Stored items
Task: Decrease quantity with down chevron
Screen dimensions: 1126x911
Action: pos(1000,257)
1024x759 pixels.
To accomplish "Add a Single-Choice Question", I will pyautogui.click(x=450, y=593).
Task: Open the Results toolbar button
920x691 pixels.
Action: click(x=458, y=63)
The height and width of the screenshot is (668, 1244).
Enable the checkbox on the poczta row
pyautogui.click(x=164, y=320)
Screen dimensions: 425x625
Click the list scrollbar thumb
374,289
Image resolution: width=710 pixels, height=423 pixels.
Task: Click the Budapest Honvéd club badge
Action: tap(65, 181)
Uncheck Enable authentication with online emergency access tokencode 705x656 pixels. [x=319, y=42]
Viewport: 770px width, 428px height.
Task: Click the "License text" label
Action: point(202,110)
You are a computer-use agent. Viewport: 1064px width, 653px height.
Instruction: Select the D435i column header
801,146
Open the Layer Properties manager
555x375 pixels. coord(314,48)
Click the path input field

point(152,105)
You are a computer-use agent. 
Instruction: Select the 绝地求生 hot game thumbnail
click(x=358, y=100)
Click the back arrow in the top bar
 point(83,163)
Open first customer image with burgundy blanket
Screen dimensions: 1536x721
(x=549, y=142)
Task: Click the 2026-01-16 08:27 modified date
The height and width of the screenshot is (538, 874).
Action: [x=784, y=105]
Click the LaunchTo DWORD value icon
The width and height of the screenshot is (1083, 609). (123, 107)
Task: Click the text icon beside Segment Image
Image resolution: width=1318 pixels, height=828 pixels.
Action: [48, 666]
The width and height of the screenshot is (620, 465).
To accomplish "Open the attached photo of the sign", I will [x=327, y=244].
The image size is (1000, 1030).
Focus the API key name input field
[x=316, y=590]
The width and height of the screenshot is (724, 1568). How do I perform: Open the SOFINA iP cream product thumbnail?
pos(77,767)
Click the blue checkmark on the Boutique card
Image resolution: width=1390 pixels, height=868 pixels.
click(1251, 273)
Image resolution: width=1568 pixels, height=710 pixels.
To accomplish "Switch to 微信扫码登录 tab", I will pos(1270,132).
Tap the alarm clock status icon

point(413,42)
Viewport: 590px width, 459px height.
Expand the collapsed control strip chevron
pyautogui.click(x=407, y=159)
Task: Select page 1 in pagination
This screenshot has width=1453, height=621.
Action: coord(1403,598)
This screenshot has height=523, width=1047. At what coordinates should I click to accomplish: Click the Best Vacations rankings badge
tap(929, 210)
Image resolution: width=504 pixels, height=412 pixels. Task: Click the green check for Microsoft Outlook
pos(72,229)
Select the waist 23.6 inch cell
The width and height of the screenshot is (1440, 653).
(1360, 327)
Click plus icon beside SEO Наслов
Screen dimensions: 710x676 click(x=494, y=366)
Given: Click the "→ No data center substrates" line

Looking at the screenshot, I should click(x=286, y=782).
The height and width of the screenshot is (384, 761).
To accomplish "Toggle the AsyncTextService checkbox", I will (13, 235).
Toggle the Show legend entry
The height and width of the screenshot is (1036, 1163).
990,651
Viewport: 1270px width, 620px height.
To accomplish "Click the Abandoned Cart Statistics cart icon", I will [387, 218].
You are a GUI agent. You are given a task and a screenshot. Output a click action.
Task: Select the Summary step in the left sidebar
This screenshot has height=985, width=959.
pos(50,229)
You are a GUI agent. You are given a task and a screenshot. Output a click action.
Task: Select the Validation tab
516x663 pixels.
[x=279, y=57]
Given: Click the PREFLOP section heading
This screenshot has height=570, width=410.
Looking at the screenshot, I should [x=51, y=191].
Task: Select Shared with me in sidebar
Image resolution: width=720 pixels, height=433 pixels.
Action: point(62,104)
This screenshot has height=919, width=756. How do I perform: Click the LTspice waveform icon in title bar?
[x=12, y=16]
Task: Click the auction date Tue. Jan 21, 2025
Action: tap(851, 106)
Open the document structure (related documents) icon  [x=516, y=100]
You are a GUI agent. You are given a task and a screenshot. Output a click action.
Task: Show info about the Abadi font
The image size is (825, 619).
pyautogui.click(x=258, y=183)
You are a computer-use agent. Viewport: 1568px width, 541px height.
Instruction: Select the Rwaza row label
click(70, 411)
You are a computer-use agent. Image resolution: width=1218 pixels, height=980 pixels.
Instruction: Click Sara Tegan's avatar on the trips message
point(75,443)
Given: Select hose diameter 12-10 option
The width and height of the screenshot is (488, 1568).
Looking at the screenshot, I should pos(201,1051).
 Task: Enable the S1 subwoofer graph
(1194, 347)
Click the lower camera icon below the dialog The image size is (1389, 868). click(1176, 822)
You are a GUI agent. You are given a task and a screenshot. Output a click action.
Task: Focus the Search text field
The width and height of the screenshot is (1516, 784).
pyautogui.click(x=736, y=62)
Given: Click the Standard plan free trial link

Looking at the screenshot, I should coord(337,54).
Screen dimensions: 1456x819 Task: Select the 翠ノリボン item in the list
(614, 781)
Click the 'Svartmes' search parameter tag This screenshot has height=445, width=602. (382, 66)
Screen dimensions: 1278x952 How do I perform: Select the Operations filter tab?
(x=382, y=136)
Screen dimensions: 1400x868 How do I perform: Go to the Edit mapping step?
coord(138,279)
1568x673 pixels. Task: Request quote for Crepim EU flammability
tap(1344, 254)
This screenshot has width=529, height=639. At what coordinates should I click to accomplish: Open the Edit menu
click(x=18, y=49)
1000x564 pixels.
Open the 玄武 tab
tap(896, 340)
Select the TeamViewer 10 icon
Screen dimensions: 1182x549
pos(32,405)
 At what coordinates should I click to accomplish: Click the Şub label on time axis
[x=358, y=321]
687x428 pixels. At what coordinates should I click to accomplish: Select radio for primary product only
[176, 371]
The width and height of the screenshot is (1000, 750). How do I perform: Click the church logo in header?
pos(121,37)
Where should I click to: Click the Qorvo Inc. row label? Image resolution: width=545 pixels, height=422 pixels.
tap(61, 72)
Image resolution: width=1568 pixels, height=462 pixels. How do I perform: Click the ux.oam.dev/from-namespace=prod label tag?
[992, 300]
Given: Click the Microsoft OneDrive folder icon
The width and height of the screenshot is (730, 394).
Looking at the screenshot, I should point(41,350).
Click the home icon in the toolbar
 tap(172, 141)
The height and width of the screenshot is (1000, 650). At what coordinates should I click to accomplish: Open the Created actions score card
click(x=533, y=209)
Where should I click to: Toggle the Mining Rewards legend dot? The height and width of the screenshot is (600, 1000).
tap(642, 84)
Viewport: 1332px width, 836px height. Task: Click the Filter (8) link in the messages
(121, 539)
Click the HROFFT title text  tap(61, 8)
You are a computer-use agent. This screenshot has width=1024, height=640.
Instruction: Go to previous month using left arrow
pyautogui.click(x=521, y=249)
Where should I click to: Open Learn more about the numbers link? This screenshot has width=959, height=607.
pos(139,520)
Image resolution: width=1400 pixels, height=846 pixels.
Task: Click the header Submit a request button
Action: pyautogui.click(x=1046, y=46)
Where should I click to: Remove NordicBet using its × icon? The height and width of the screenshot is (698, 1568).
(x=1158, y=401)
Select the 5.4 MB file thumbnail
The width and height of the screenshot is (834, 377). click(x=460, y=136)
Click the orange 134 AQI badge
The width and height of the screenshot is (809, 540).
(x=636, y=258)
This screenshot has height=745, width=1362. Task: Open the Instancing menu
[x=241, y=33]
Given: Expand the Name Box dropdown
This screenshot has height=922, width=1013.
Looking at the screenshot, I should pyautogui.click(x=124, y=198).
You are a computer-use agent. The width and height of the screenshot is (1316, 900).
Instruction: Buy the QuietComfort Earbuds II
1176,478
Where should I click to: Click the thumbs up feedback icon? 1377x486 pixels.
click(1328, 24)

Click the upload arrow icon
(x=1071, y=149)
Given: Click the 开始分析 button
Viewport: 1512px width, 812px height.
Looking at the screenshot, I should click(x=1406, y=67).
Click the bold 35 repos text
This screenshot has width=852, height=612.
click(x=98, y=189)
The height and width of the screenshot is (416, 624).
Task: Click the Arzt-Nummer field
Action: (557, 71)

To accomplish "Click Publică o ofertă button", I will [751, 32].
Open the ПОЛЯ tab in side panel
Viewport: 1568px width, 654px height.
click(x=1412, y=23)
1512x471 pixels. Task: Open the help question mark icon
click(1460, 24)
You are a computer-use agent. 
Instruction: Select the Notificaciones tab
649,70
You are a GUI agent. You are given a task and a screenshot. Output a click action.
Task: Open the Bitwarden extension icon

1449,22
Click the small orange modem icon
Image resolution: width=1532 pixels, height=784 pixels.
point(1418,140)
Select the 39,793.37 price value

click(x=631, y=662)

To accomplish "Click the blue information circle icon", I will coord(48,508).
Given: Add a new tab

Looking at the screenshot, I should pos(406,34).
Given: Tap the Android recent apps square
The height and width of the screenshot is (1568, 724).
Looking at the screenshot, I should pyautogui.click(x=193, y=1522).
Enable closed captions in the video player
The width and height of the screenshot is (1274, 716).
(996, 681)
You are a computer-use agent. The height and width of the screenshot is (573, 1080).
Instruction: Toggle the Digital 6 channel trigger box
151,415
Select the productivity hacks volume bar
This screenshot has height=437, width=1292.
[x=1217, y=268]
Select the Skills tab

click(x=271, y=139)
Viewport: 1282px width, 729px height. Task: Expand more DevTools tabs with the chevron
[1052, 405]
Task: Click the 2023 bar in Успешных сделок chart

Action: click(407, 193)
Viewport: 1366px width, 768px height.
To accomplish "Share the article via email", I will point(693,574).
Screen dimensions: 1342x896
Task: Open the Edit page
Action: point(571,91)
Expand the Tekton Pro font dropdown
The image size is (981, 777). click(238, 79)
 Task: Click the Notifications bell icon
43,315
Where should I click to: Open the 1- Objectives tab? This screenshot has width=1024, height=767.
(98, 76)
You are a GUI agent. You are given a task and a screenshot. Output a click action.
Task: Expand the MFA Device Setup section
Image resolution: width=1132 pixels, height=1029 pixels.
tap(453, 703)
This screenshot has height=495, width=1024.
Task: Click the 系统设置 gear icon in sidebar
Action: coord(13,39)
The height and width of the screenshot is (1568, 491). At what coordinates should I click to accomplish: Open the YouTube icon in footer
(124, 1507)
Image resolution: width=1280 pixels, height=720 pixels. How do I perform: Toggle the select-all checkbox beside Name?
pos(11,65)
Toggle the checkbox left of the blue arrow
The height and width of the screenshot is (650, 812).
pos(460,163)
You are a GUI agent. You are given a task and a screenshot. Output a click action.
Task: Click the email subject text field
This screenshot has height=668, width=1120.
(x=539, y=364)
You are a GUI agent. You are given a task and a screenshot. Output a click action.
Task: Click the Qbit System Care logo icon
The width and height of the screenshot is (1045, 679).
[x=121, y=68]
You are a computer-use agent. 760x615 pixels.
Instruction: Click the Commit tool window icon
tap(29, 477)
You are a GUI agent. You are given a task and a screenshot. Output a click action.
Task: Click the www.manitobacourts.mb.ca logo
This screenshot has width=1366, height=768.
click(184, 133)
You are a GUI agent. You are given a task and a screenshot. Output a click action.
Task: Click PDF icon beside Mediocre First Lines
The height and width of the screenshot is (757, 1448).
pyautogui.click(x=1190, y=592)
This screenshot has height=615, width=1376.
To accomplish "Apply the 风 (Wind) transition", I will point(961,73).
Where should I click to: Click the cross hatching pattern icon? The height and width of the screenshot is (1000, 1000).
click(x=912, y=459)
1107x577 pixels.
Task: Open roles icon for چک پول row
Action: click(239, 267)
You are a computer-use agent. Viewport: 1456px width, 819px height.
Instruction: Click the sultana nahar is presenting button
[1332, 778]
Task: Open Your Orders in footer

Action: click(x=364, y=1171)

TASK DIRECTIONS
Restate word for word the entries above, starting at the line with "Select the 5.4 MB file thumbnail" and ending at the line with "You are a computer-use agent. The width", inclusive, and no others.

YOUR RESPONSE
Select the 5.4 MB file thumbnail
The width and height of the screenshot is (834, 377). click(x=460, y=136)
Click the orange 134 AQI badge
The width and height of the screenshot is (809, 540).
(x=636, y=258)
This screenshot has height=745, width=1362. Task: Open the Instancing menu
[x=241, y=33]
Given: Expand the Name Box dropdown
This screenshot has height=922, width=1013.
Looking at the screenshot, I should pyautogui.click(x=124, y=198).
You are a computer-use agent. The width and height of the screenshot is (1316, 900).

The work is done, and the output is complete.